EU pull-out hits Guinea-Bissau reforms

By Farouk Chothia
BBC News

Image caption,
Guinea-Bissau has been plagued by unrest for decades

Turmoil in poverty-stricken Guinea-Bissau has forced the EU to end its mission to reform the country's security forces - a move that may further embolden powerful generals and drug traffickers.

The EU's decision was prompted by an army mutiny in April, which saw the overthrow of army chief Gen Jose Zamora Induta and the arrest of Prime Minister Carlos Gomes Junior.

Years of instability in the former Portuguese colony in West Africa have allowed Latin American drug cartels to move in and create a hub for cocaine heading for Europe.

The mutiny dashed EU hopes that had been raised by President Malam Bacai Sanha's election last year. Now it appears that he has little control over the army.

The EU says the "lack of respect for the rule of law" makes its work with the security forces in Guinea-Bissau impossible. The small EU team will leave in October.

Violent history

Guinea-Bissau has been racked by civil wars, coups and assassinations since it achieved independence from Portugal in 1974 in a violent uprising.

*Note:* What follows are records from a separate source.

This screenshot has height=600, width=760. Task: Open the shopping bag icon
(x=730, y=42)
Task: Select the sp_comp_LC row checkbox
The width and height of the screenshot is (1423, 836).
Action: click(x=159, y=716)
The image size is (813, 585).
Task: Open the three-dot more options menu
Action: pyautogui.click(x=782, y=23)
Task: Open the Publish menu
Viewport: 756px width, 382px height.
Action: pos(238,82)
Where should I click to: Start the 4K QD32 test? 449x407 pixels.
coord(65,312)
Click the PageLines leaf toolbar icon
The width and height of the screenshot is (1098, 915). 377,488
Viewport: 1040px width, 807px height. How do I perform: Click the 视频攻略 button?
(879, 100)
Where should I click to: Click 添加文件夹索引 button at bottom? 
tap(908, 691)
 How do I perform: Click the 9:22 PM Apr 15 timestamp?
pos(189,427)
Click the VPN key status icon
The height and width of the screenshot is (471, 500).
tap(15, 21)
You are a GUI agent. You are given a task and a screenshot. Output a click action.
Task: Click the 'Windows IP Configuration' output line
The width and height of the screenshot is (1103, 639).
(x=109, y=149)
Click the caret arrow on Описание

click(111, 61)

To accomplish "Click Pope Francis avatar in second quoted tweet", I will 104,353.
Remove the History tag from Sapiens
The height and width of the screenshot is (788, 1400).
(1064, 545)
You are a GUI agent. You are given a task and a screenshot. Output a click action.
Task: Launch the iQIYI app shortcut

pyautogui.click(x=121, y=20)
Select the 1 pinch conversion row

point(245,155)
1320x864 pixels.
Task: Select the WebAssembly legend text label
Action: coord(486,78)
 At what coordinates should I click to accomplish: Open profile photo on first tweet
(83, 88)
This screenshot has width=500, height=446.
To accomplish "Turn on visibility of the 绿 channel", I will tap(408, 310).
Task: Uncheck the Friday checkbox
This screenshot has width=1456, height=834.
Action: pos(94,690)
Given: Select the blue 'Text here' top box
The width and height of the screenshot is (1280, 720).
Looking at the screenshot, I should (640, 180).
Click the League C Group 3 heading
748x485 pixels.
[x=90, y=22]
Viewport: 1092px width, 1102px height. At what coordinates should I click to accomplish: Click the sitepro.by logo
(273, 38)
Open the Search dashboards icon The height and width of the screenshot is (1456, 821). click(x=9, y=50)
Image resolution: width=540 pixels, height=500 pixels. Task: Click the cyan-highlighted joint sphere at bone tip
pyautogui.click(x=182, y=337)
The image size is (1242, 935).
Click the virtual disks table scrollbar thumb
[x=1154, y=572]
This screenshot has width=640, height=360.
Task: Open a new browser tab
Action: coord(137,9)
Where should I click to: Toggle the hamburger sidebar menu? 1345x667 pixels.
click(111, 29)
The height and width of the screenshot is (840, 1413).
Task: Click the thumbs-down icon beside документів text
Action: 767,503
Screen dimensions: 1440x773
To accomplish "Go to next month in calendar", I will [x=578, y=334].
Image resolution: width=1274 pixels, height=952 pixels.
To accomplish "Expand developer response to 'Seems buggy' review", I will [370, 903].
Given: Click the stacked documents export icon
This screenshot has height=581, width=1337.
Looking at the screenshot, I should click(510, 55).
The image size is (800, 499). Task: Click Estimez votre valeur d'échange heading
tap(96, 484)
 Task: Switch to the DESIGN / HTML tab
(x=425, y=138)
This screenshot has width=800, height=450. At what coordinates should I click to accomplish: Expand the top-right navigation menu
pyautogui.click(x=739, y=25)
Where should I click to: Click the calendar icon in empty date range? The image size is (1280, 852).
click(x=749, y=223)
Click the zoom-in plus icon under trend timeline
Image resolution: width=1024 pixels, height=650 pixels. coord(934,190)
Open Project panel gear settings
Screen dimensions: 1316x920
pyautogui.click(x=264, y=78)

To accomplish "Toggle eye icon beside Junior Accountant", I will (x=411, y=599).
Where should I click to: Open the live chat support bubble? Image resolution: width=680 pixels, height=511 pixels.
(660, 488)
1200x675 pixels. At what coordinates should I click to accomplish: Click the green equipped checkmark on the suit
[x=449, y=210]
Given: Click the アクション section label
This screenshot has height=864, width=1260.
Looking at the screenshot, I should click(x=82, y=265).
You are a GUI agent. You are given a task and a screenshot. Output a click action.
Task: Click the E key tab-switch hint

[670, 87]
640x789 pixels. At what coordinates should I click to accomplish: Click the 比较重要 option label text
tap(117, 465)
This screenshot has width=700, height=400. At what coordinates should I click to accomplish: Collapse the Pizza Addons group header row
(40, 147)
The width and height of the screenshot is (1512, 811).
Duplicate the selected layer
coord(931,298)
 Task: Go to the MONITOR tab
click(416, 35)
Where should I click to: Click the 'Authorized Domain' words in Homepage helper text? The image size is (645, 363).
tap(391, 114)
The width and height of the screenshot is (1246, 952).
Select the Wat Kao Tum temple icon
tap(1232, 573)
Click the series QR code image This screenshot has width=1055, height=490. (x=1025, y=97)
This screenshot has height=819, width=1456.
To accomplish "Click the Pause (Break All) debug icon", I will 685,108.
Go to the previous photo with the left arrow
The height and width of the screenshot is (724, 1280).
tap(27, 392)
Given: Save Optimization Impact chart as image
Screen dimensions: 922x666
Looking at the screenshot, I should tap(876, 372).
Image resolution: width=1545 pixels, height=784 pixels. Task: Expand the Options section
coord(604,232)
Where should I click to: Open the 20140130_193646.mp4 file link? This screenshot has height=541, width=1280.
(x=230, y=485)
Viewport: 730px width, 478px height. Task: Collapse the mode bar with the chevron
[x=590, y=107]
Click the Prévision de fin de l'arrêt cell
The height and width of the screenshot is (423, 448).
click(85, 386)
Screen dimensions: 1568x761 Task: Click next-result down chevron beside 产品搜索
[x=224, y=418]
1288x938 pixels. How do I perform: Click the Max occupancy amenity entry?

Most of the population lacks basic services and the country's main exports - cashew nuts and fish - give them only a meagre income.

The EU launched a mission in June 2008 to help Guinea-Bissau introduce laws to govern the armed forces, police and judiciary, so that they steered clear of politics and crime.

"Like in many African countries, the military sees itself as the guarantor of safety, and does not believe politicians have the ability to control the country," says Edward George, a Guinea-Bissau analyst at the London-based Economist Intelligence Unit.

According to Kwesi Aning, a West African security expert, the EU pull-out is disastrous for Guinea-Bissau.

Image caption,
Gen Indjai's mutiny makes it uncertain whether EU-inspired reforms will be carried out

"The signal it sends to criminals is: lie low, relax, bide your time. Our [Africa's] partners are not in it for the long haul," said Mr Aning, head of research at the Kofi Annan International Peacekeeping Training Centre in Ghana.

He says the EU, which pledged to professionalise the military, has even put lives in danger.

"Those who came out to back the EU are now exposed. In the coming weeks, you will hear of assassinations," he warned.

The EU mission's spokesman in Guinea-Bissau, Miguel Souza, says the EU had to suspend its programme when the mastermind of the mutiny, Gen Antonio Indjai, became army chief of staff.

"The EU mission thinks this is a breach in the constitutional order. We can't work with him," Mr Souza says.

He denies the EU has abandoned Guinea-Bissau.

"We will still work with them if certain conditions are met. There must be legal proceedings against the people responsible for the mutiny," Mr Souza told the BBC.

US names 'drug kingpins'

The EU's decision came soon after the US had also announced that it would suspend its reform mission until alleged drug kingpins in the upper echelons of the military were purged.

According to the US, they include the air force chief, Ibraima Papa Camara, and the former navy chief, Jose Americo Bubo Na Tchuto, who returned from neighbouring Gambia before the mutiny disguised as a fisherman.

"Guinea-Bissau has a weak government and alleged drug barons have infiltrated every level of government. It is now back to square one," Mr George says.

"The army has a bloated officer corps: one officer for about four men. Normally, it's one officer for 10-20 men. So the army leadership needed to be reduced by about 50%. The military was not happy, and was blocking change," he explained.

Traffickers' archipelago

At the same time Guinea-Bissau's anti-drugs force was poorly resourced.

"Until a few years ago, it was a unit of 10 men, with one power boat, one car and very often no petrol," Mr George says.

Policing the coast is a monumental challenge, as Guinea-Bissau has lots of islands - convenient havens for drug traffickers.

Aircraft owned by Latin American cartels drop bundles of cocaine into the sea. Boats then pick up the hauls and take them to Spain and Amsterdam, Mr George says.

Mr Aning believes the EU was naive to focus only on Guinea-Bissau.

"There is nothing exceptional about Guinea-Bissau. Senegal, Ghana, Gambia, Nigeria, Togo, Benin and Mali are all under threat by narcotic gangs and [their efforts to] capture the state," he says. "We are no longer just a transit [route]. We are now repackaging and there are also some cases of manufacturing."

Mr Aning says the EU needs to develop a broader strategy with the West African regional body, Ecowas, to fight the illegal drugs trade.

"The threat to Europe is going to grow if collaborative efforts are not put in place. This problem is not going to go away," he told the BBC.

Mr Souza says other international bodies, such as the United Nations, are involved in fighting drug trafficking in the region and it was never the focus of the EU mission in Guinea-Bissau.

"Guinea-Bissau didn't invite us to work in that field. We've been working on security sector reform," he says.